Figure 1. Mechanism of action of neostigmine. Inhibition of acetylcholinesterase (AChE) increases acetylcholine (ACh) levels at the neuromuscular junction. This facilitates the displacement of neuromuscular blocking agents and competitive binding of ACh at nicotinic acetylcholine receptors (nAChR), signaling muscular contraction.

Ceiling Effect

  • Acetylcholinesterase inhibition with neostigmine reaches its peak effect approximately 10 minutes after administration, and adequate time must be given for neostigmine to exert its full effect.
  • With maximum doses of neostigmine, full inhibition of acetylcholinesterase is achieved, and further increases in acetylcholine levels are not possible with additional doses of neostigmine.
  • This “ceiling effect” results in the inability of neostigmine to antagonize deep levels of neuromuscular blockade (Table 1).
  • Recovery from residual weakness following the peak effect of maximum neostigmine dosing will be dependent on the metabolism and elimination of the remaining NMBAs (i.e., spontaneous recovery).

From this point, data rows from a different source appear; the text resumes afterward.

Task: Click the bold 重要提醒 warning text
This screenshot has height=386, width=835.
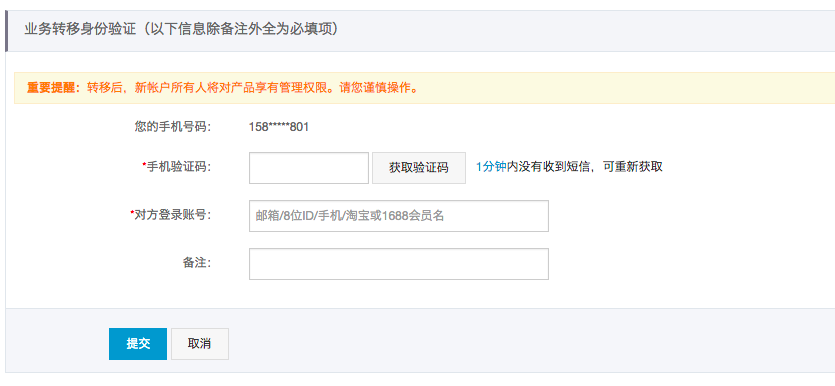Action: coord(51,88)
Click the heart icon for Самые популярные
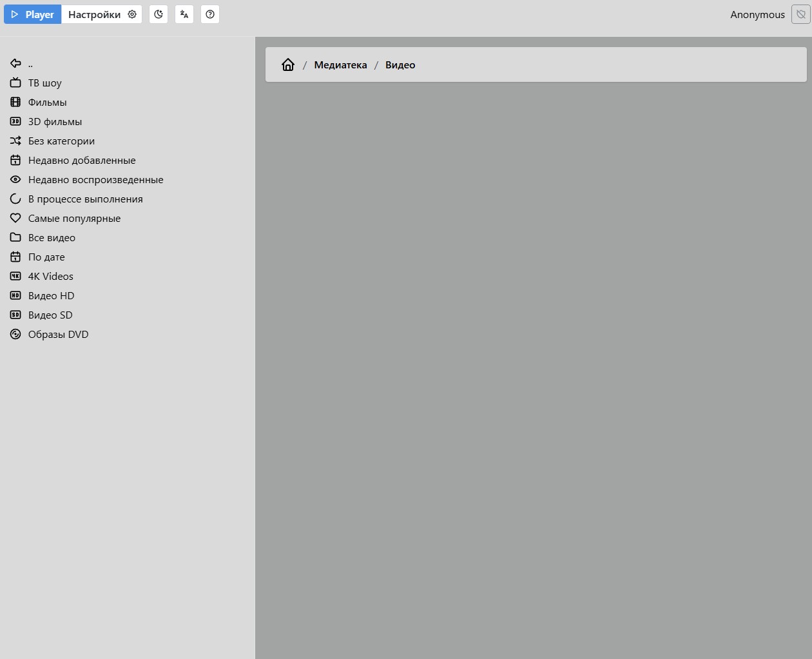 pyautogui.click(x=15, y=218)
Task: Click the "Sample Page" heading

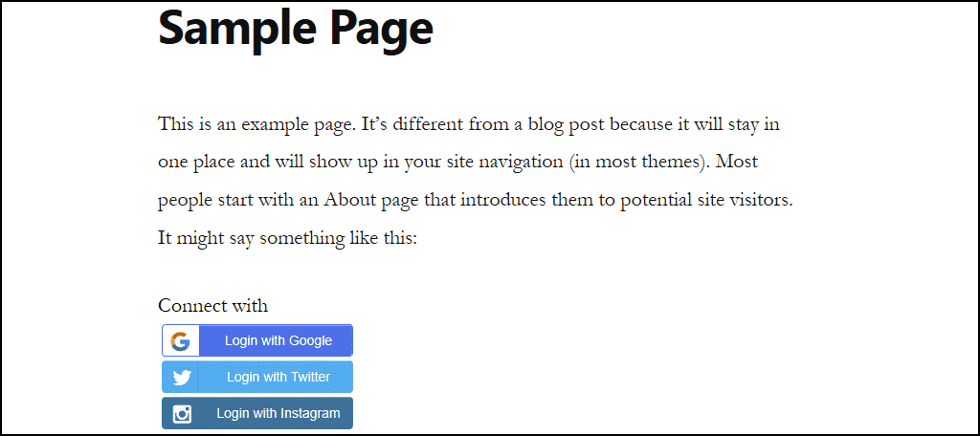Action: coord(296,29)
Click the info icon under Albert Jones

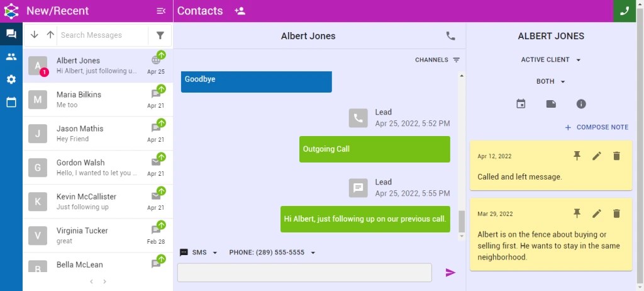click(581, 104)
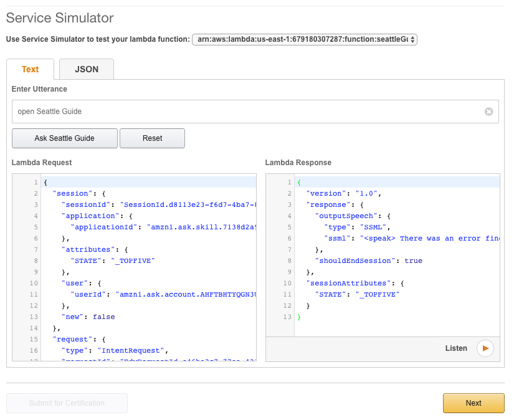Click the applicationId line in Lambda Request
Viewport: 514px width, 420px height.
(163, 227)
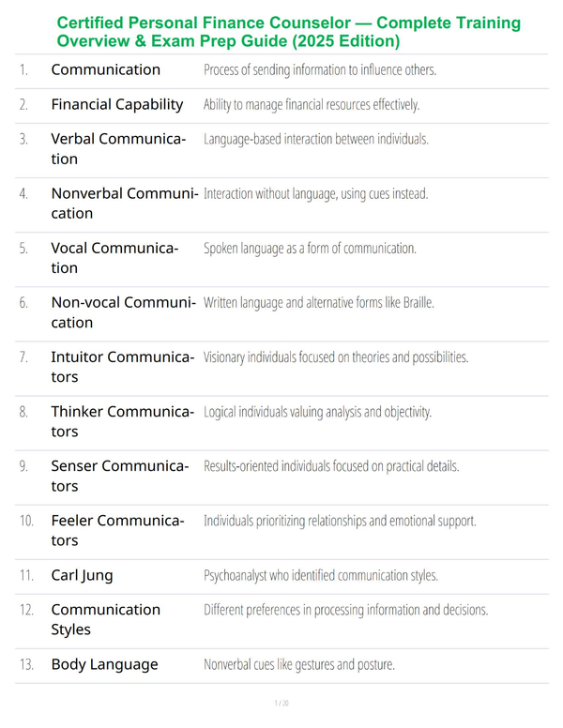
Task: Click definition 'Ability to manage financial resources effectively'
Action: (x=312, y=105)
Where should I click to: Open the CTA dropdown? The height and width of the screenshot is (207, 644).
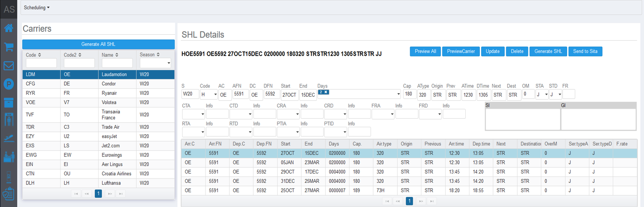click(193, 114)
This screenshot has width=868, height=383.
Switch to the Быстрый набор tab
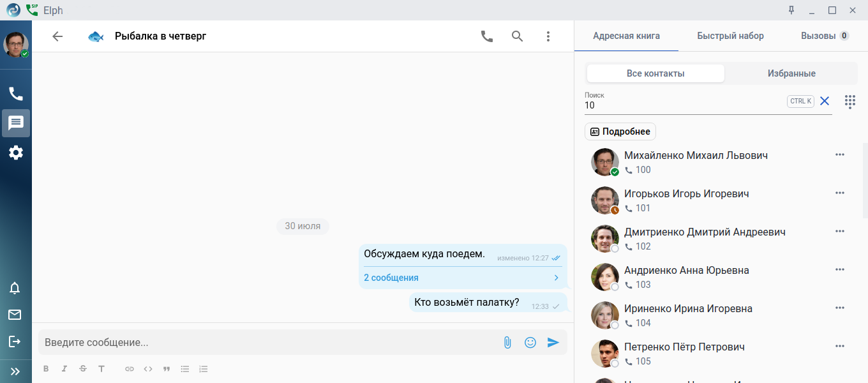(730, 36)
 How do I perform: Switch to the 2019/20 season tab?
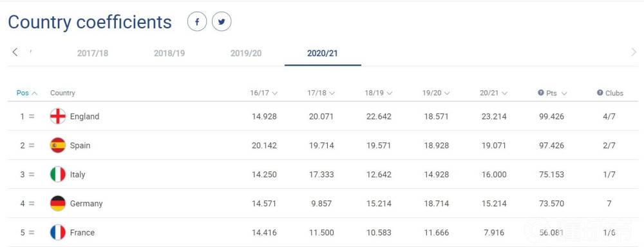pyautogui.click(x=246, y=54)
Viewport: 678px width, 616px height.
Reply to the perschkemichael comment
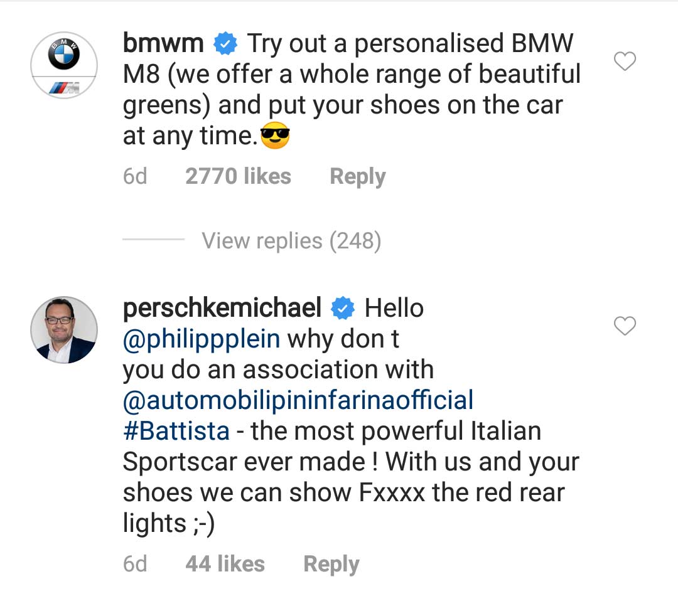pos(331,564)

Table 1. Levels of neuromuscular blockade are shown as measured at the adductor pollicis muscle by quantitative monitoring or qualitative assessment with the use of a peripheral nerve stimulator. PTC=post-tetanic count; TOFC=train-of-four count; TOFR=train-of-four ratio. Adapted from Naquib M, et al. Anesth Analg 2018:127:71-80.2

Dosing and Timing of Administration

  • The use of a peripheral nerve stimulator (PNS), or ideally quantitative monitoring is necessary to determine the proper dosing and timing of administration of neostigmine.
  • Doses of neostigmine ranging from 0.015-0.07 mg/kg, up to 5 mg total, have been reported, though higher doses do not necessarily lead to more effective or efficient recovery, especially when administered at inappropriately deep levels of blockade.
  • It is best to wait until the return of the 4th twitch (TOFC = 4) prior to the administration of neostigmine, though even this is not guaranteed to produce adequate reversal (TOFR ≥ 0.9).
  • The odds of achieving adequate reversal with neostigmine are improved with a greater return of spontaneous strength at the time of its administration (Table 1).
    • Neostigmine is most effective when spontaneous recovery to a minimal level of blockade has occurred.
    • Moderate levels of blockade require larger doses and longer times for adequate recovery to occur.
    • Neostigmine is unable to facilitate reversal from deep levels of blockade, and time to adequate reversal from this level will be determined by spontaneous recovery.
  • Inadequate recovery, as determined by a TOFR <0.9 at 10 minutes, indicates either a relative underdosing of neostigmine has occurred or that the level of blockade is too deep for facilitated reversal alone to achieve a TOFR ≥ 0.9.
  • Recommended dosing and timing of neostigmine administration for reversal of nondepolarizing neuromuscular blockade, depending on the availability of monitoring devices in one’s practice are shown in figure 2.3-5

Figure 2. Neostigmine dosing recommendations depending on the depth of neuromuscular blockade measured with qualitative (peripheral nerve stimulator) or quantitative neuromuscular monitoring. TOFC=train-of-four count; TOFR=train-of-four ratio. + Wait at least 10 minutes for the peak effect of neostigmine; **Peak effect at 10 minutes may be inadequate to reverse neuromuscular blockade, and further return of strength will depend upon spontaneous recovery.

Paradoxical Paralysis

  • Neostigmine doses beyond what is indicated by the patient’s depth of blockade may lead to paradoxical weakness.6
  • Cholinesterase inhibition by neostigmine may increase acetylcholine levels by (1) preventing its breakdown and (2) increasing its release from presynaptic vesicles, leading to sustained depolarization, similar to that seen with succinylcholine.7
  • Empiric or routine administration of maximum neostigmine doses is not recommended.

Muscarinic Side Effects

  • Neostigmine increases the available acetylcholine to bind at nAChR of the neuromuscular junction, but also at parasympathetic, muscarinic, and acetylcholine receptors (AChR).
  • Binding of muscarinic AChR produces undesirable side effects (Table 2).
  • Concurrent administration of an anticholinergic (antimuscarinic) agent such as atropine or glycopyrrolate can mitigate the undesirable muscarinic effects, though they may still be seen.
  • Glycopyrrolate is often administered with neostigmine as it has a similar time to onset.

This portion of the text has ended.